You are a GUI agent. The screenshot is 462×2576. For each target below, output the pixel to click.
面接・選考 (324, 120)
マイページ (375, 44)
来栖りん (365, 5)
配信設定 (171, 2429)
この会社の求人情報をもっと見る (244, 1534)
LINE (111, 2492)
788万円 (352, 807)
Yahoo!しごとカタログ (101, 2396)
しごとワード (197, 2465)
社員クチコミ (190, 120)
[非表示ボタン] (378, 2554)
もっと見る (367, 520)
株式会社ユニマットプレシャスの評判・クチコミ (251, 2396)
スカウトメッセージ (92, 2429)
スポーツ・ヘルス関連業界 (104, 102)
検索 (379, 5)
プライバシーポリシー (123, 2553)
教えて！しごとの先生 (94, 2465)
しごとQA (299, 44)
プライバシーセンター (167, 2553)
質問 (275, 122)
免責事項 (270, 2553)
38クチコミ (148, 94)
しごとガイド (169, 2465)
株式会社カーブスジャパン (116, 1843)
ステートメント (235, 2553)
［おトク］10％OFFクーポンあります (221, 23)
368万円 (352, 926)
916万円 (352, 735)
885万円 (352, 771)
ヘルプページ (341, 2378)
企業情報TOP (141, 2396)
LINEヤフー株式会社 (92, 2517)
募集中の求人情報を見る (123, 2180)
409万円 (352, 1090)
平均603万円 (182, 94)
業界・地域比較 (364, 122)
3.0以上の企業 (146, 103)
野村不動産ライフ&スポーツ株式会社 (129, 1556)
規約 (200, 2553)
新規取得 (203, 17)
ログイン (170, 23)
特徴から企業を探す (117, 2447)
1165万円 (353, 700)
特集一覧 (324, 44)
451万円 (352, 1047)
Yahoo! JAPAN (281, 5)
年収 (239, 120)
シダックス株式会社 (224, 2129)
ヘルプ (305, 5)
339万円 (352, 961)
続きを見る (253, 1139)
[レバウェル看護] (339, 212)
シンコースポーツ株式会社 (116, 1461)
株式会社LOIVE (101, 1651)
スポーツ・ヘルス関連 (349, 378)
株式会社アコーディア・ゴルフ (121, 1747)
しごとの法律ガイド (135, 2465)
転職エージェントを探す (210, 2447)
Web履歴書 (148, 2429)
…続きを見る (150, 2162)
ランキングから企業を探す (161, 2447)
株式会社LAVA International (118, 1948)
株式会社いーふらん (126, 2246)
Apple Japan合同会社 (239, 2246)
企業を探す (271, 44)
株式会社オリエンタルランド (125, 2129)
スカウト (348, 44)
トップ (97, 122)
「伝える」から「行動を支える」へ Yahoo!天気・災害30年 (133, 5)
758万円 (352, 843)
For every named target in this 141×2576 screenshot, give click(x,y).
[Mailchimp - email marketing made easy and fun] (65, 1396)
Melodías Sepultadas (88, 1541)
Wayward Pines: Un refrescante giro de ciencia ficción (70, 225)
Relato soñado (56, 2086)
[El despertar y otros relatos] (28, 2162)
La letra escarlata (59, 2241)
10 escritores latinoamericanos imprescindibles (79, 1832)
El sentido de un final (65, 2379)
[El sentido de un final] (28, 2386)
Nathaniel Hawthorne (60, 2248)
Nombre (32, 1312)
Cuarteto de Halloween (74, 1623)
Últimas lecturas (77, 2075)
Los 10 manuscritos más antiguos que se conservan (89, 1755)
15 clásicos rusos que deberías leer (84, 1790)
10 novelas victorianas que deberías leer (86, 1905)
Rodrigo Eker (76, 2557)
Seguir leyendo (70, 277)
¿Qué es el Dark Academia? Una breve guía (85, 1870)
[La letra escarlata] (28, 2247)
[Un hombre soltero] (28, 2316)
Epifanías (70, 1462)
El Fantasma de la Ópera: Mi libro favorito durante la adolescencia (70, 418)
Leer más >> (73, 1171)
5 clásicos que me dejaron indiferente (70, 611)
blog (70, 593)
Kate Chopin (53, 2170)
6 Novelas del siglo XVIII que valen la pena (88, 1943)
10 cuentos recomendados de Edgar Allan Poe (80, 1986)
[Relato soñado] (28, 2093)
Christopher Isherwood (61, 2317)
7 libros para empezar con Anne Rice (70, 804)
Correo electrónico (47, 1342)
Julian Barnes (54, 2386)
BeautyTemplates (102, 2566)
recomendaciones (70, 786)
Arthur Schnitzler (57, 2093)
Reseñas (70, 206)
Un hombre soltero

* * *

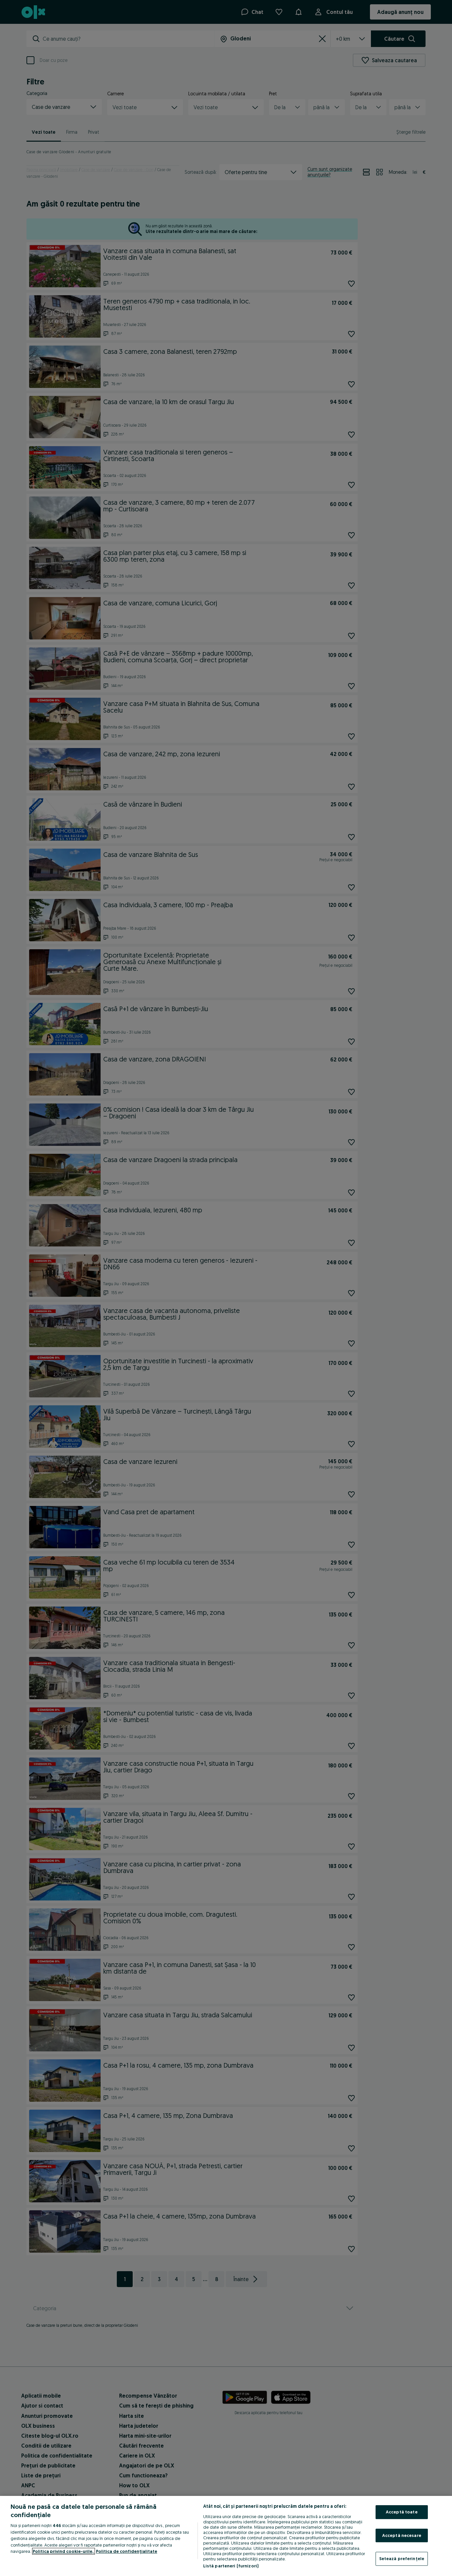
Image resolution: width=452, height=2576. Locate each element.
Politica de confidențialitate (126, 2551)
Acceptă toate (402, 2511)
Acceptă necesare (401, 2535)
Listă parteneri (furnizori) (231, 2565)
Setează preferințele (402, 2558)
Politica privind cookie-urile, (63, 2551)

...

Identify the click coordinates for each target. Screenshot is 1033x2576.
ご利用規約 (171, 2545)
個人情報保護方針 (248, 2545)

**EXERCISE:**
Since only part of the listing is wanted, copy exactly the lines from the one holding "Nathaniel Hawthorne (60, 2248)" to the one holding "7 libros para empezar con Anne Rice (70, 804)", both included.

**TASK OUTPUT:**
Nathaniel Hawthorne (60, 2248)
Nombre (32, 1312)
Cuarteto de Halloween (74, 1623)
Últimas lecturas (77, 2075)
Los 10 manuscritos más antiguos que se conservan (89, 1755)
15 clásicos rusos que deberías leer (84, 1790)
10 novelas victorianas que deberías leer (86, 1905)
Rodrigo Eker (76, 2557)
Seguir leyendo (70, 277)
¿Qué es el Dark Academia? Una breve guía (85, 1870)
[La letra escarlata] (28, 2247)
[Un hombre soltero] (28, 2316)
Epifanías (70, 1462)
El Fantasma de la Ópera: Mi libro favorito durante la adolescencia (70, 418)
Leer más >> (73, 1171)
5 clásicos que me dejaron indiferente (70, 611)
blog (70, 593)
Kate Chopin (53, 2170)
6 Novelas del siglo XVIII que valen la pena (88, 1943)
10 cuentos recomendados de Edgar Allan Poe (80, 1986)
[Relato soñado] (28, 2093)
Christopher Isherwood (61, 2317)
7 libros para empezar con Anne Rice (70, 804)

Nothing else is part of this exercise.